Figure 3. Immunolocalization of ZO-1 and Ocln in healthy, non-sun-exposed skin and SCC.

Immunolocalization of ZO-1 (A1, A2, B1, B2, C1, C2), and Ocln (D1, D2, E1, E2, F1, F2), in healthy, non-sun-exposed skin (A1, A2, D1, D2) and SCC (B1, B2, C1, C2, E1, E2, F1, F2). (A1, B1, C1, D1, E1, F1: epifluorescence pictures; A2, B2, C2, D2, E2, F2: overlay of epifluorescence and phase contrast pictures). For both molecules an example of broader localization (B1, B2, E1, E2) and loss of the protein (C1, C2, F1, F2) are shown. Note that exposure time in C1, C2, F1, F2 was substantially higher than in the other figures in order to show that also with very high exposure time no Ocln or ZO-1 staining was seen in these samples. Bars: 50 µm.

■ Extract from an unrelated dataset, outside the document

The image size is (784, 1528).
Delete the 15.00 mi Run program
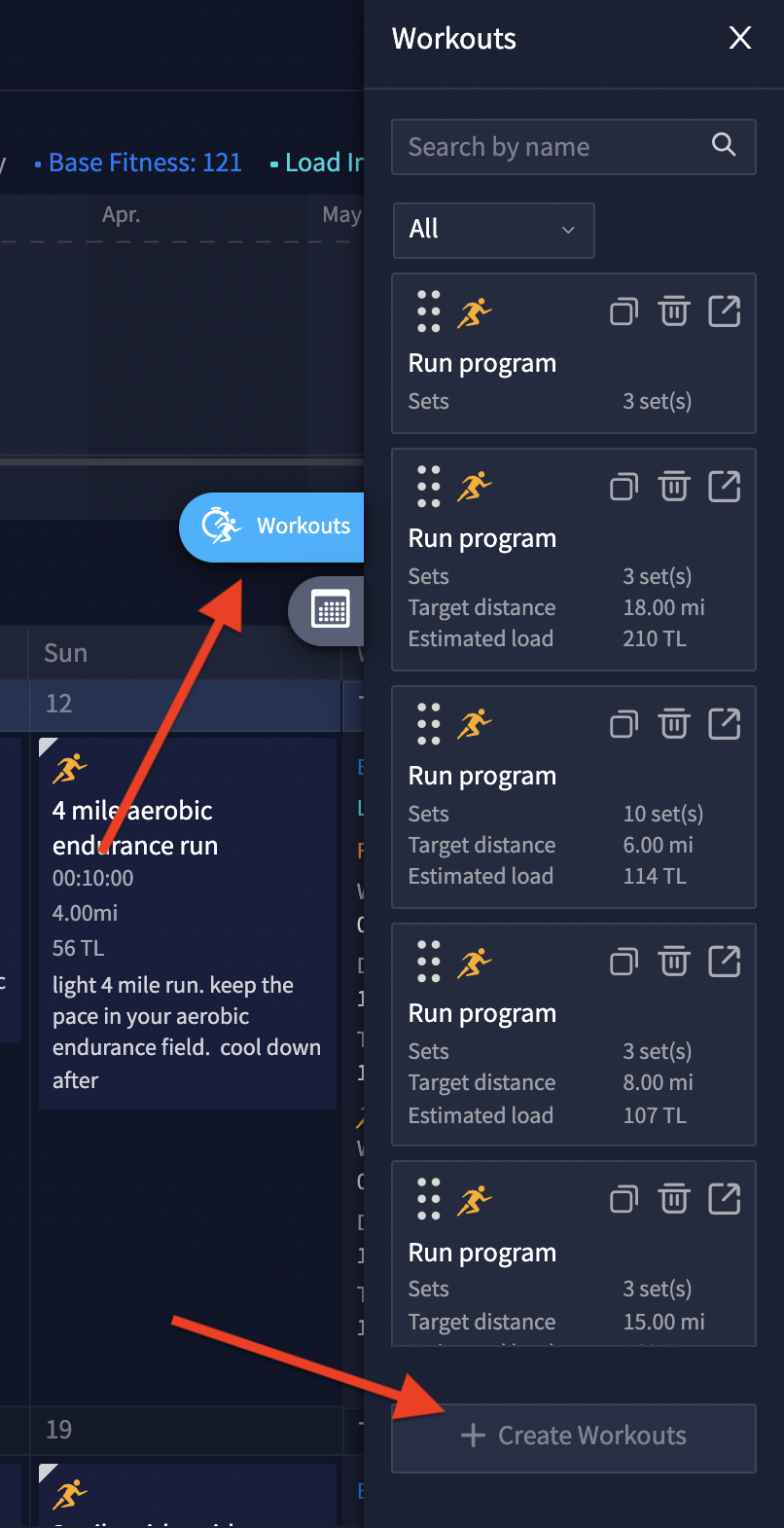point(673,1199)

Figure 4. Distribution patterns of TJ proteins in normal skin from sun-exposed and non-sun-exposed areas.

Percentages denote distribution patterns of the various TJ proteins in sun-exposed (sun; e. g. face, lower arms) and non-sun-exposed areas (no-sun; e. g. abdomen, bottom). ***: p<0.001 between sun-exposed and non-sun-exposed skin.

Figure 5. Influence of Ocln on epidermal differentiation and EMT markers, cell-cell adhesion and paracellular Ca²⁺ permeability.

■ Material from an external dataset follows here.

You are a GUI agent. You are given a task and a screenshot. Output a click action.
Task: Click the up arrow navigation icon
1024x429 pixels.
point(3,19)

(A) (left side) Western Blot analysis of 3D skin models after silencing of Ocln with 2 different siRNAs shows downregulation of Ocln and of the epidermal differentiation marker involucrin and an upregulation of TG1. There is no alteration for the EMT markers E-cadherin and vimentin. Same amounts of protein were loaded and actin or tubulin were used as gel loading controls. A representative experiment is shown (n = 3). (right side) Semiquantitative analysis of Ocln, involucrin, TG1, E-cadherin and vimentin. Band intensities were normalized to actin (Inv, TG1) or tubulin (E-cad, vim). Subsequently, the values were normalized to control siRNA treated cells (n = 3; mean±SEM; *p<0.05, ***p<0.001 compared to control siRNA). (B) Calcium induced cell-cell adhesion was investigated with a hanging drop assay at the indicated time points. Significantly greater numbers of particles (indicating less cell-cell adhesion) were found in the suspensions of Ocln knock-down cells compared to the controls (*: p<0.05 n = 3), (C) Electrophysiological studies of paracellular Ca²⁺-permeability in Ocln siRNA-treated cultured keratinocytes revealed an increase in paracellular permeability for Ca²⁺ in Ocln knock-down cells compared to cells treated with control siRNA (n = 6, mean ± SEM). (D) Example for the knock-down of Ocln in siRNA treated submerged cells. Mean knock-down of Ocln in the cells used for experiments in Figure 5 B, C and 6 was 76% +/−9%.

Figure 6. Influence of Ocln on DNA fragmentation after induction of apoptosis by TRAIL and UVB.

Apoptotic response at 20 h of TRAIL treatment (25 ng/ml) (A+B) or 16 h after UVB-irradiation (C) in human keratinocyte cultures with or without Ocln knock-down due to Ocln siRNA7 (A+C+D) or Ocln siRNA9 treatment (B). A significant decrease of apoptotic DNA fragmentation induced by TRAIL and UV light was observed after downregulation of Ocln. (D) Cytotoxicity measured by LDH assay at 3 h and 20 h of TRAIL treatment (100% corresponds to complete lysis of the cells). Note that 3 h after TRAIL treatment (when apoptotic fragmentation was already detectable) cytotoxicity was not primarily influenced indicating an apoptotic rather than necrotic mechanism. Mean +/− SEM. *: p<0.05; ** p<0.01. Example of one out of at least 10 independent cell lines. All experiments were performed in triplicates.